Both individuals and institutions invest in real property: either in residential or commercial real estate.
Residential real estate, or the housing market, consists of individual single-family detached homes and multi-family attached units, which share at least one wall with another unit, such as condominiums, cooperatives, townhouses, or terraced housing.
Commercial real estate includes primarily office buildings, retail shopping centres, commercial and residential rental properties, and warehouses. In contrast to the owner-occupied market, rental properties are leased to tenants.
Real Estate Investments
Real estate is uniquely different from other asset classes in several ways:
- The initial investment is typically large.
- Real estate is unique and distinct because there aren’t two identical properties; each piece of real estate is heterogeneous and is uniquely characterised in terms of location, age, tenant credit mix, lease term, and market demographics.
- There are multiple types of real estate investment alternatives available: direct and indirect investment options spanning the spectrum from relatively liquid investments in stable, income-producing properties to illiquid investments over a long development life cycle across the purchase, construction/upgrade, occupancy, and sales phases.
- Diversification across all different types of real estate investment alternatives may be difficult to attain.
- Private market indexes replicating the performance of real estate are not directly investable.
Additionally, the price discovery process in the private real estate markets is opaque, for multiple reasons:
- Historical prices may not reflect prevailing market conditions.
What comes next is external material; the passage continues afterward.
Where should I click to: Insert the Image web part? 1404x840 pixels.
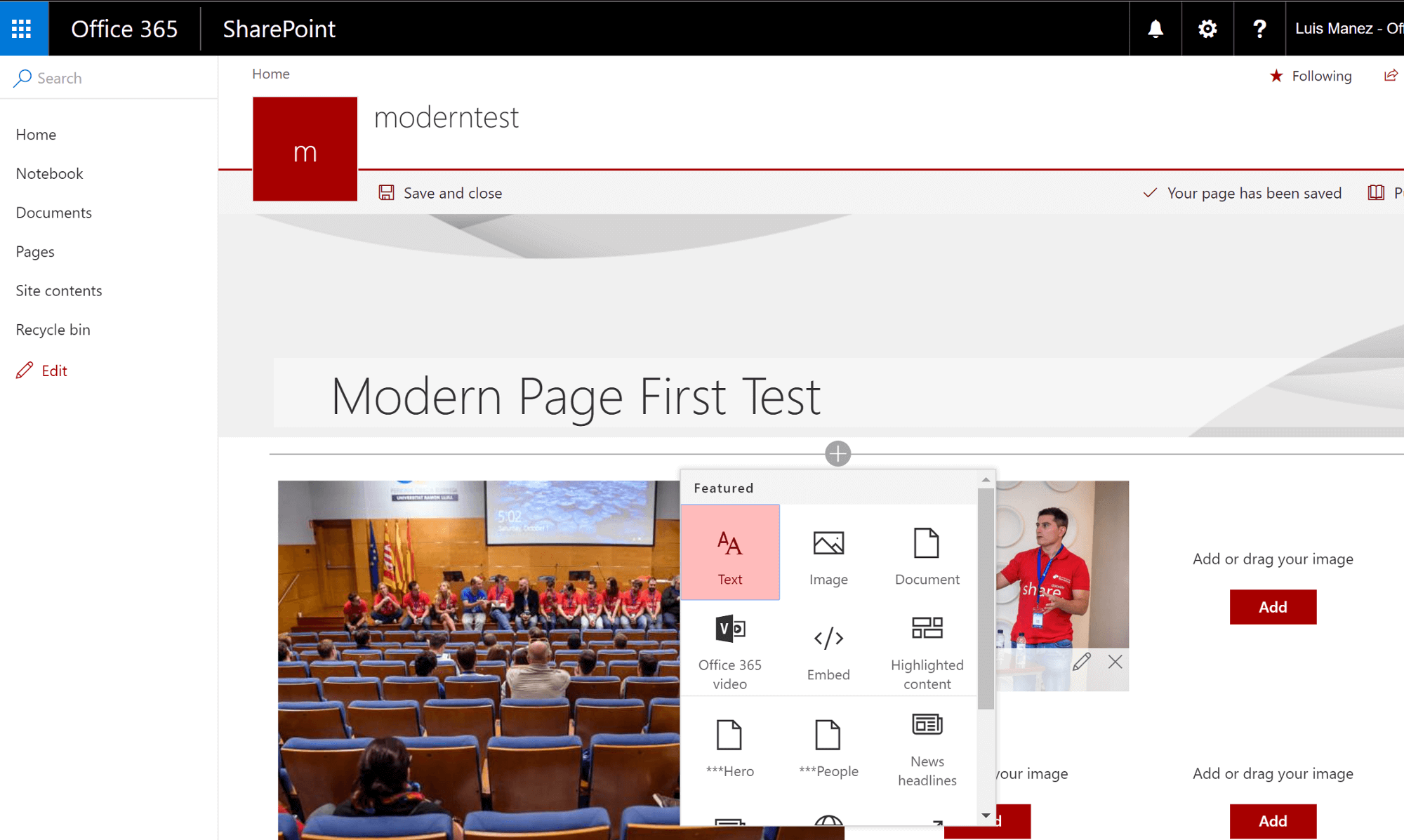[828, 554]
- Transaction costs are typically high. Buying and selling real estate can be a time-consuming process, involving real estate professionals, banks, lawyers, and others needed to facilitate these transactions.
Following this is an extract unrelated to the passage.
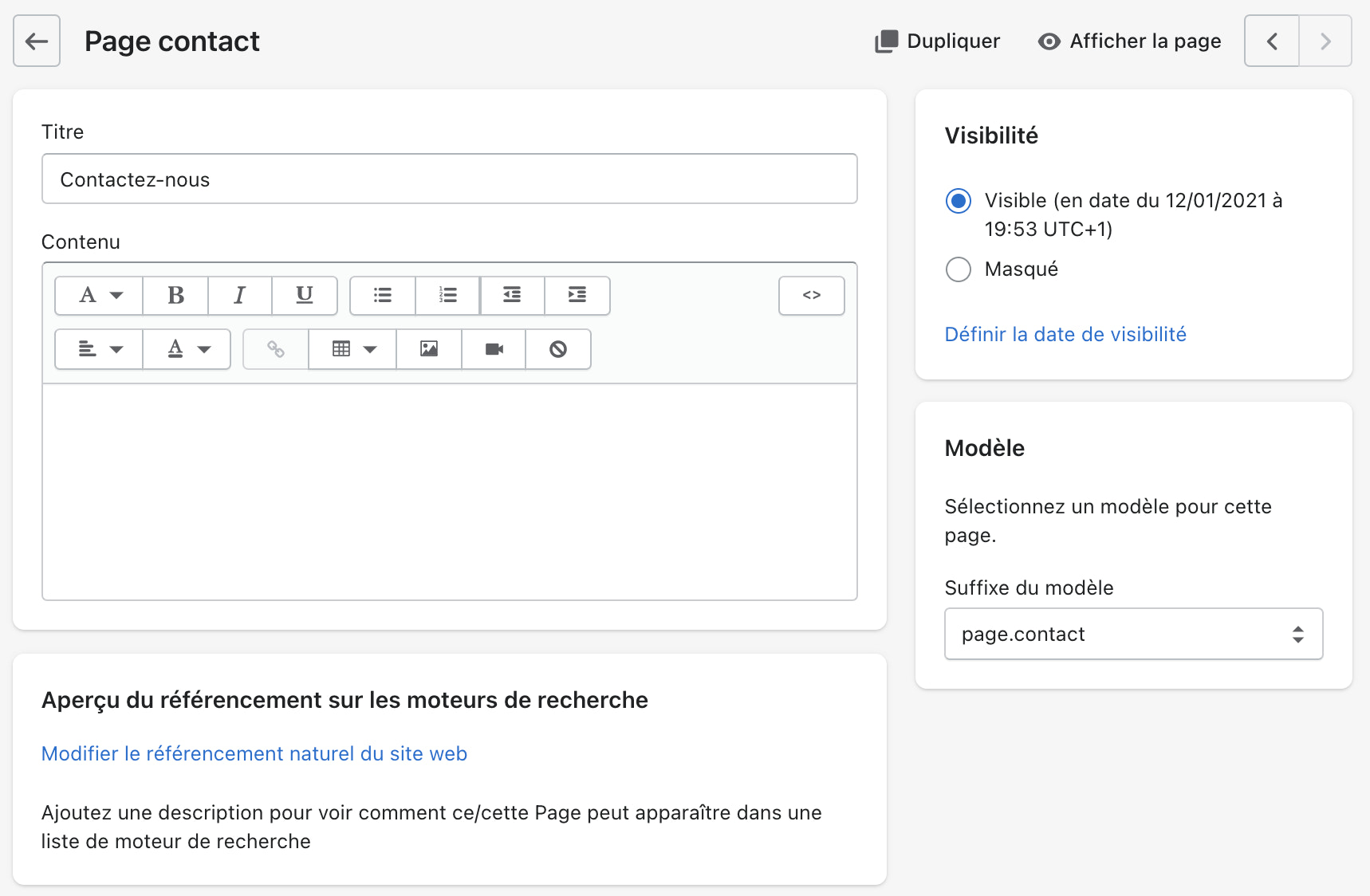Open the text color dropdown
The width and height of the screenshot is (1370, 896).
click(x=187, y=349)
- Transaction activity may be limited in certain markets due to either supply or demand conditions.
Real Estate Investment Structures

Direct Real Estate Investment
There are distinct advantages to owning real estate directly for property investors:
- Control. Only the owner can decide when to buy or sell, when and how much to spend on capital projects, whom to select as tenants based on credit quality preference and tenant mix, and what types of lease terms to offer. Owners generate cash flow returns from the use and enjoyment of the property, the receipt of lease payments, and the potential for capital appreciation.
- Tax benefits. The owners can reduce their taxable income using non-cash property depreciation expenses and tax-deductible interest expenses.
- Diversification. Historically, real estate has exhibited low correlation with other asset classes, and adding real estate to a portfolio has been demonstrated to increase portfolio diversification and reduce portfolio risk.
There are also disadvantages to investing directly in property:
- Complexity. The owners need to dedicate time to manage the property. Making the purchase itself is more complicated as well, with requirements including property selection, negotiating terms, performing due diligence, title search, contract review, and property inspection.
- Need for specialised knowledge. The owners need to understand both general and local market characteristics, which requires local market knowledge.
- Significant capital needs. The owners need to have access to a potentially significant amount of debt and equity capital because of the large initial capital outlay needed for real estate investments.
- Concentration risk. Owners, particularly smaller investors, cannot create a well-diversified real estate portfolio through direct investment.
- Lack of liquidity. It is typically difficult to quickly buy or sell direct investments in real estate, and transaction costs are typically high.